The first-class dinner menu from the Titanic, which went up for auction on Saturday evening in England, fetched 83,000 pounds ( ₹ 84.5 lakh), as reported by the UK-based newspaper The Guardian. The last dinner for first-class passengers on the RMS Titanic, just three days before the ship struck an iceberg on its maiden Atlantic voyage and sank on the night of April 14, 1912, is depicted in the surviving menu that was auctioned.
The menu raises questions about who took it while evacuating to lifeboats and what Victoria pudding is.
The latter question has a simple answer: the boiled dessert served that evening with apricots and French ice cream is a mix of flour, eggs, jam, brandy, apples, cherries, peel, sugar, and spices. The menu, stained with water and featuring a White Star logo, lists the culinary offerings on April 11, including oysters, salmon, beef, squab, duck, and chicken, along with potatoes, rice, and parsnip puree.

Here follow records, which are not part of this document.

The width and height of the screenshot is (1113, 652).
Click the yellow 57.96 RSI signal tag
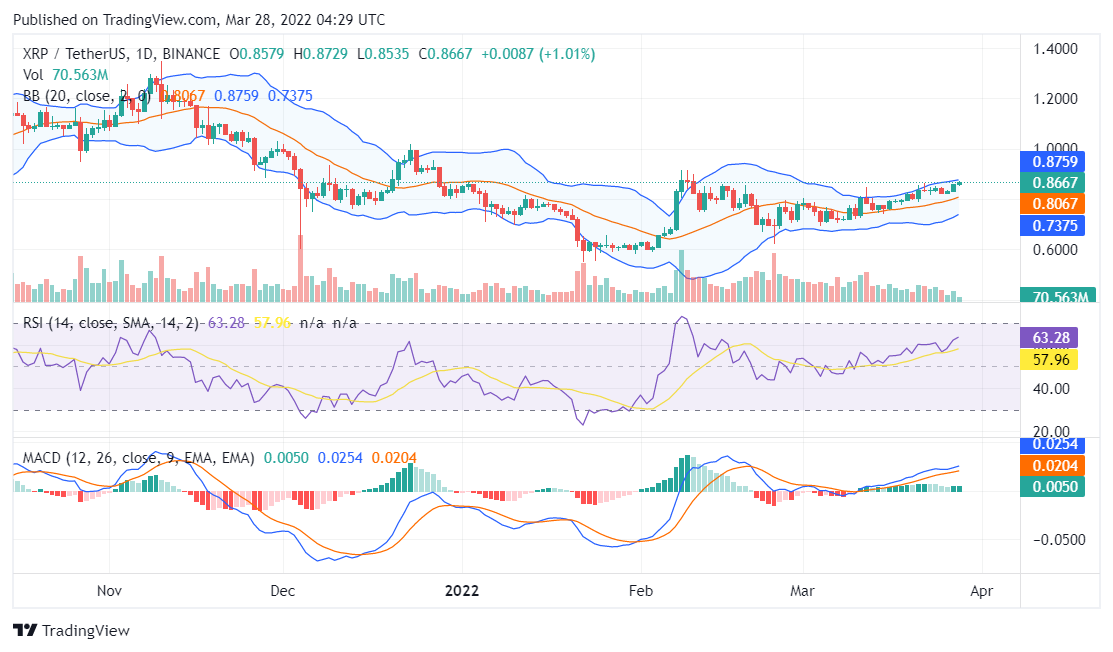coord(1050,360)
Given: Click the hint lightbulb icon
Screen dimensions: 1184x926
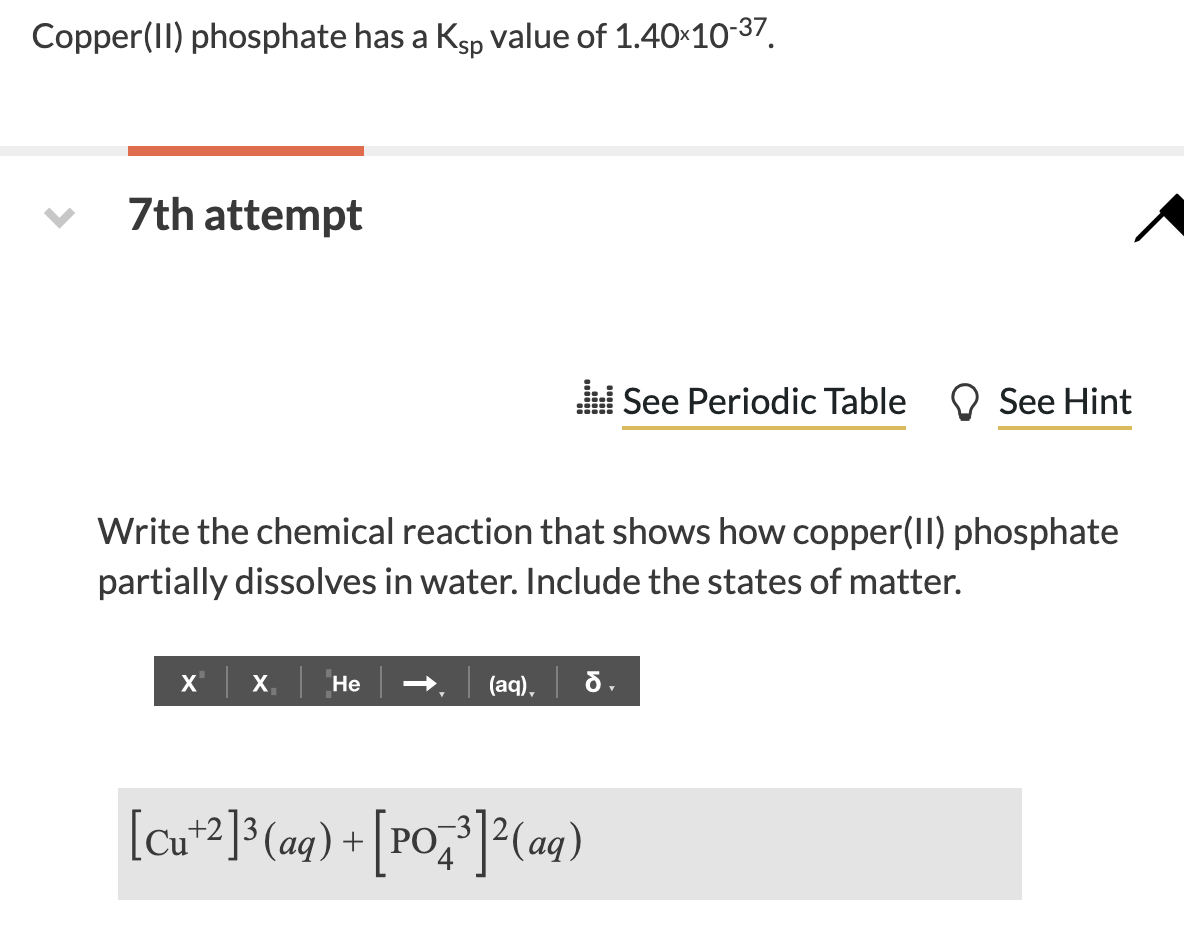Looking at the screenshot, I should pos(964,402).
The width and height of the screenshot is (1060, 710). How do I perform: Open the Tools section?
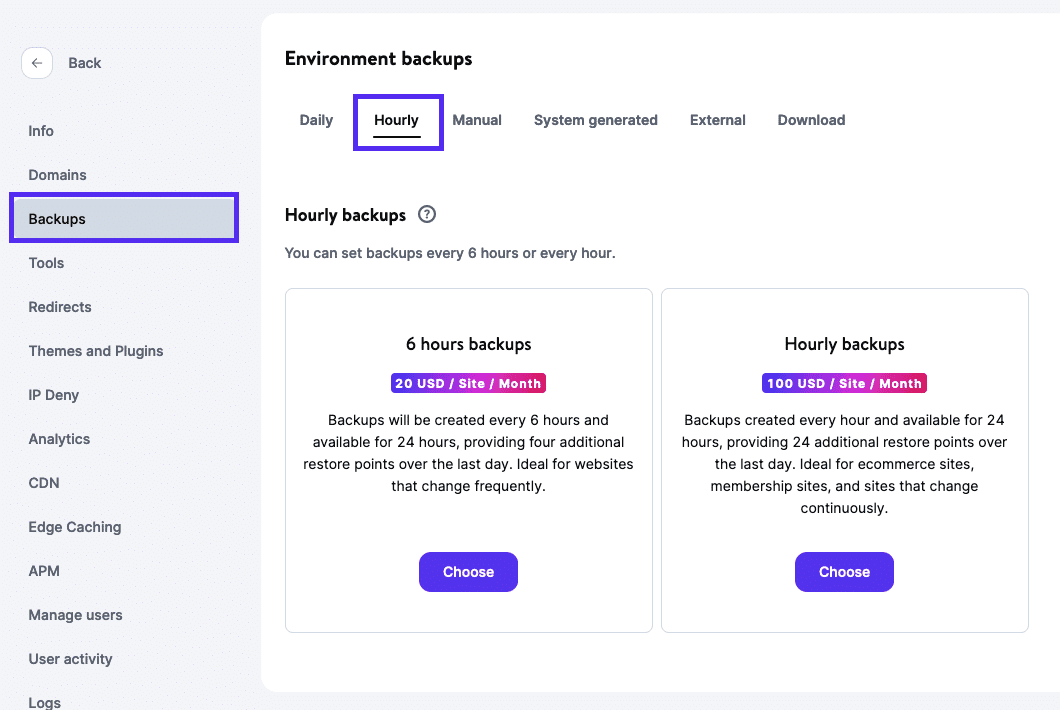click(x=46, y=263)
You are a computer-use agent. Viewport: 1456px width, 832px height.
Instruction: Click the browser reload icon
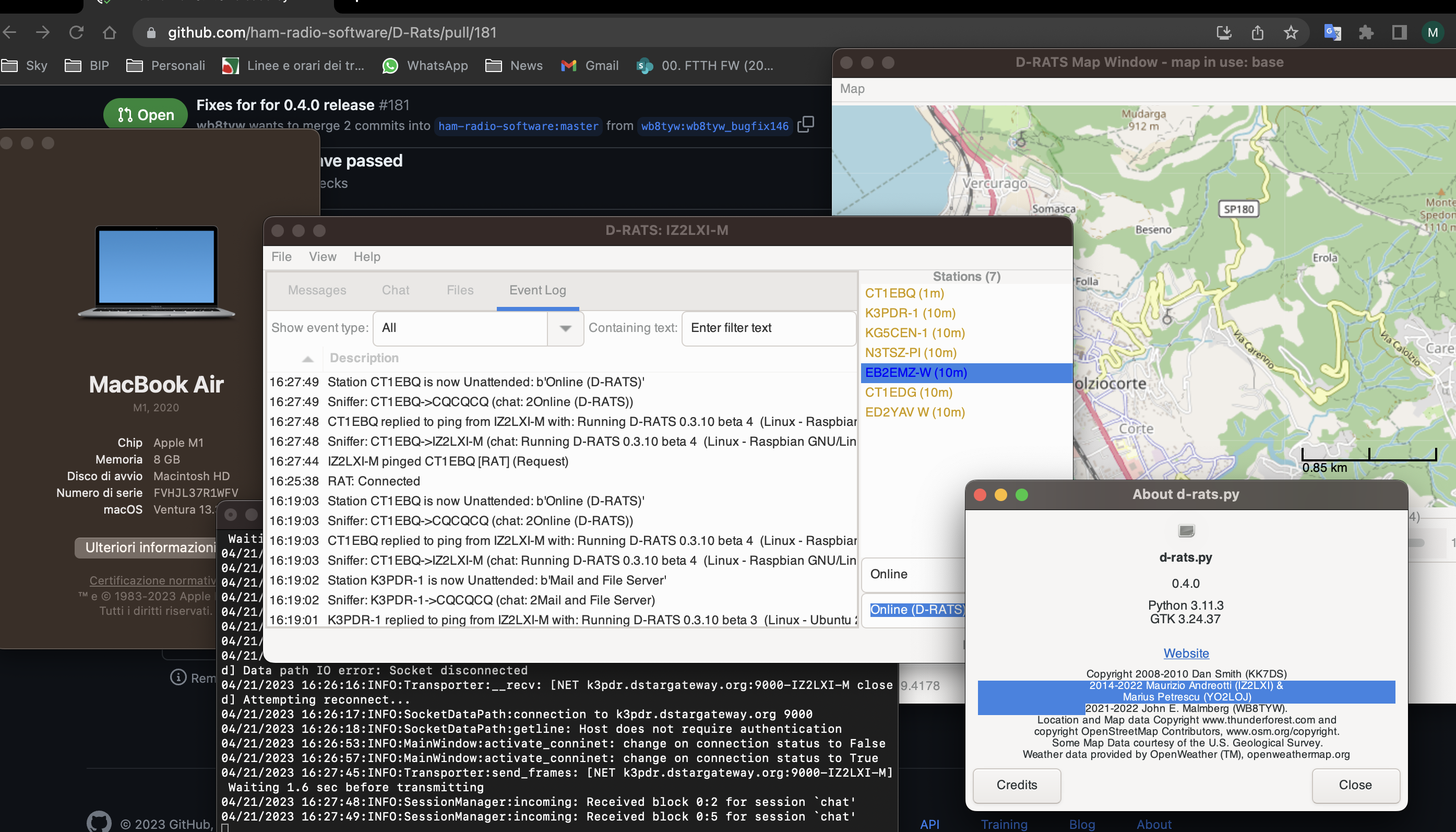click(x=76, y=32)
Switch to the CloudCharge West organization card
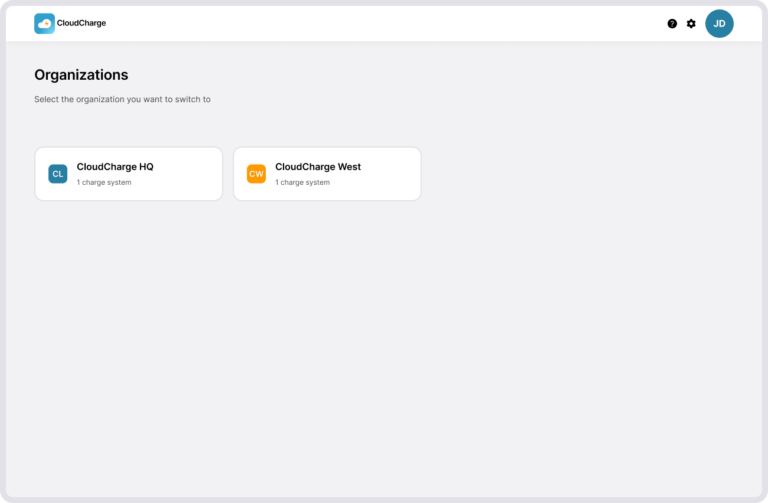 click(327, 174)
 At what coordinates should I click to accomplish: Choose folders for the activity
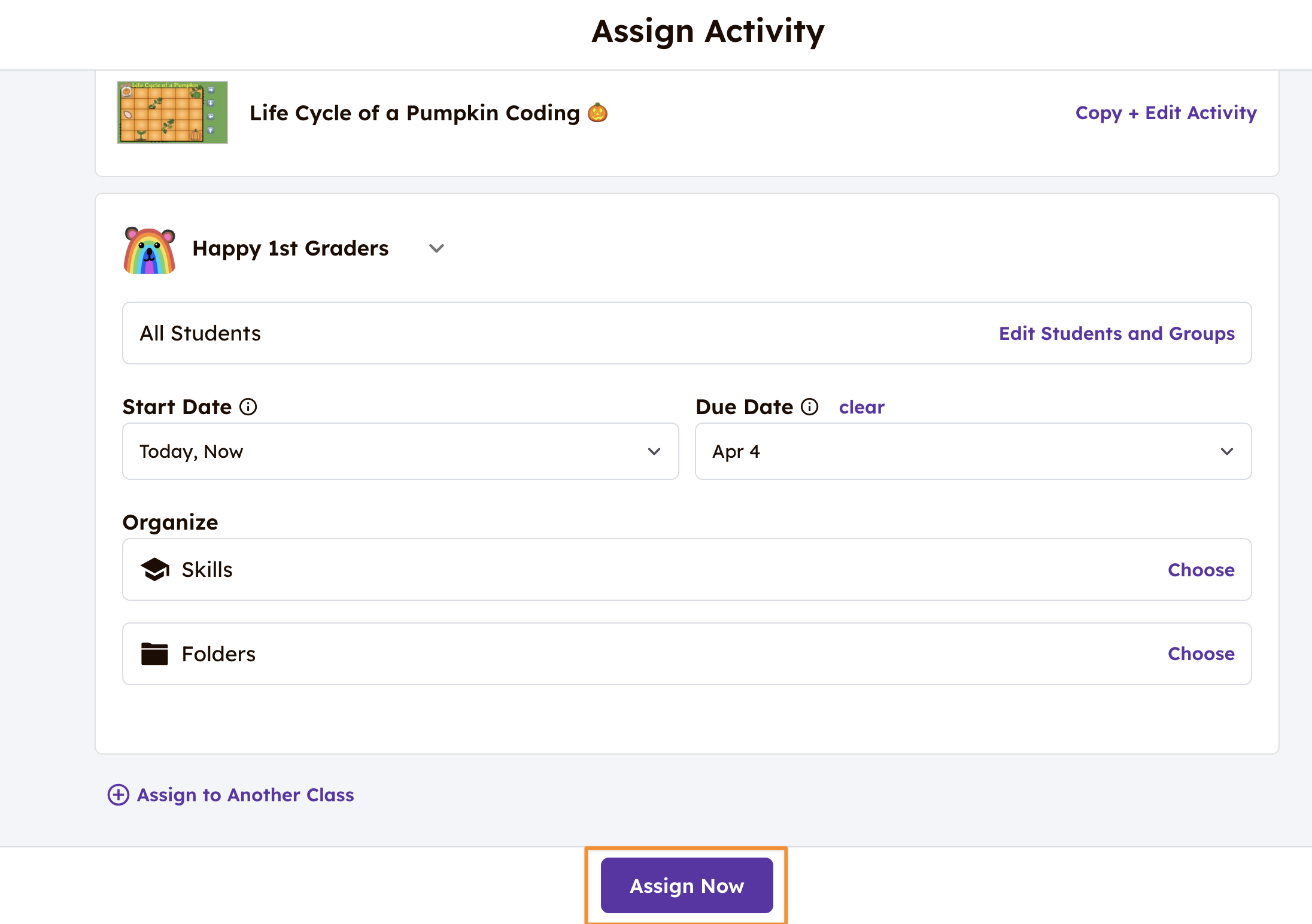(1201, 654)
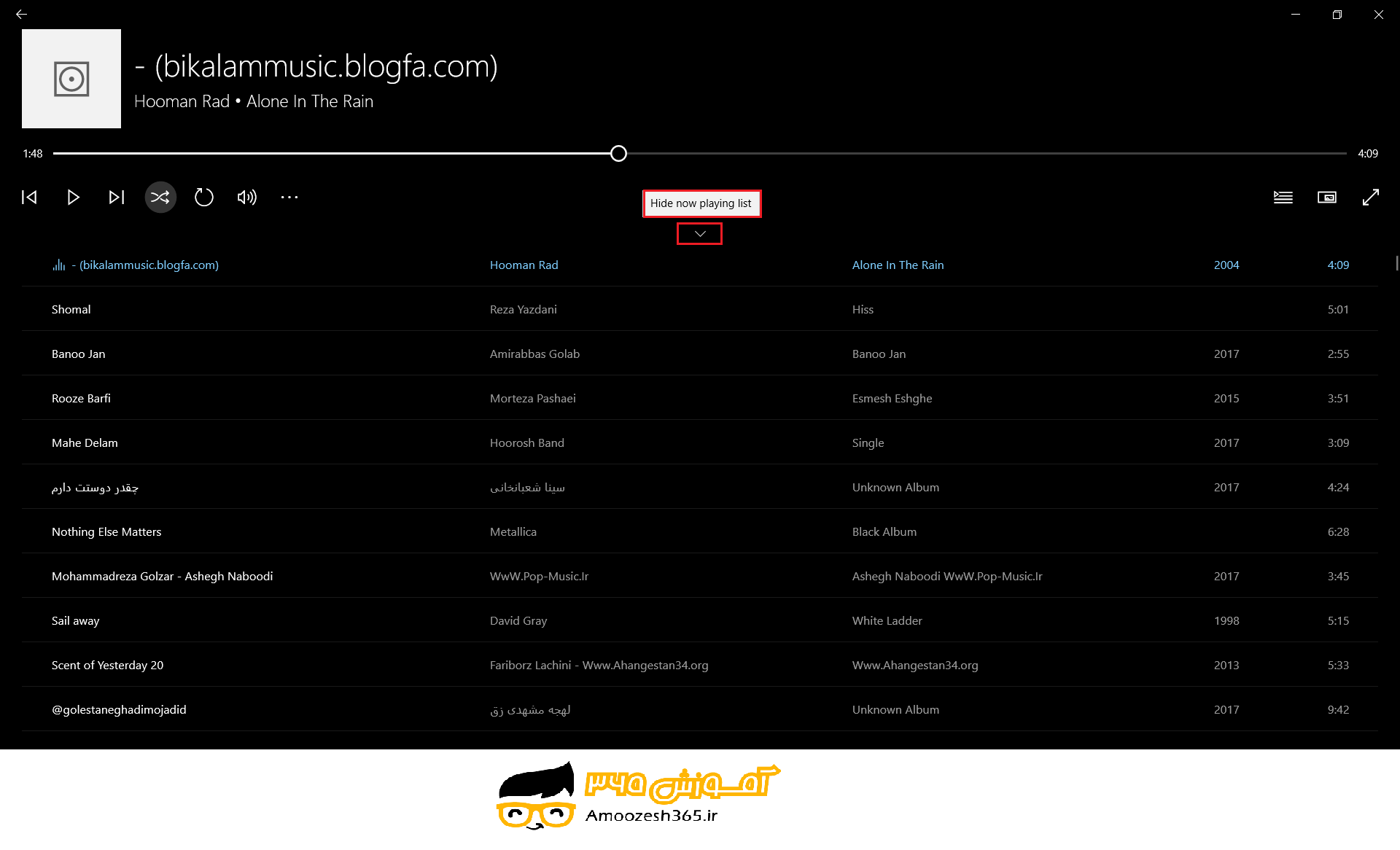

This historical menu details the meals served the day after the Titanic left Queenstown, Ireland, heading to New York. It is being auctioned by Henry Aldridge & Son of Wiltshire, along with other Titanic artifacts, including a tartan deck blanket. Found in a 1960s photo album belonging to Len Stephenson, a community historian in Dominion, Nova Scotia, the menu is believed by Andrew Aldridge, the auction house manager, to be one of the few surviving first-class menus from that evening.
“I’ve spoken to several museums globally, and I’ve spoken to a number of our Titanic collectors,” he said. “I can’t find another one anywhere,” The Guardian quoted Mr Aldridge as saying.
While Titanic artifacts at auctions fall into various categories based on their origin, including items recovered from the wreck, those owned by survivors, and others, like the luxurious dinner menu from April 11, likely taken as keepsakes from the ship.
Harry Bennett, an associate professor of maritime history at the University of Plymouth, expresses concerns about items believed to have been recovered from the bodies of victims, emphasizing ethical considerations.
“These things are probably better in museums than actually in private hands because it at least creates a kind of context for it where issues of profit are rather taken away from it,” he told the New York Times this weekend.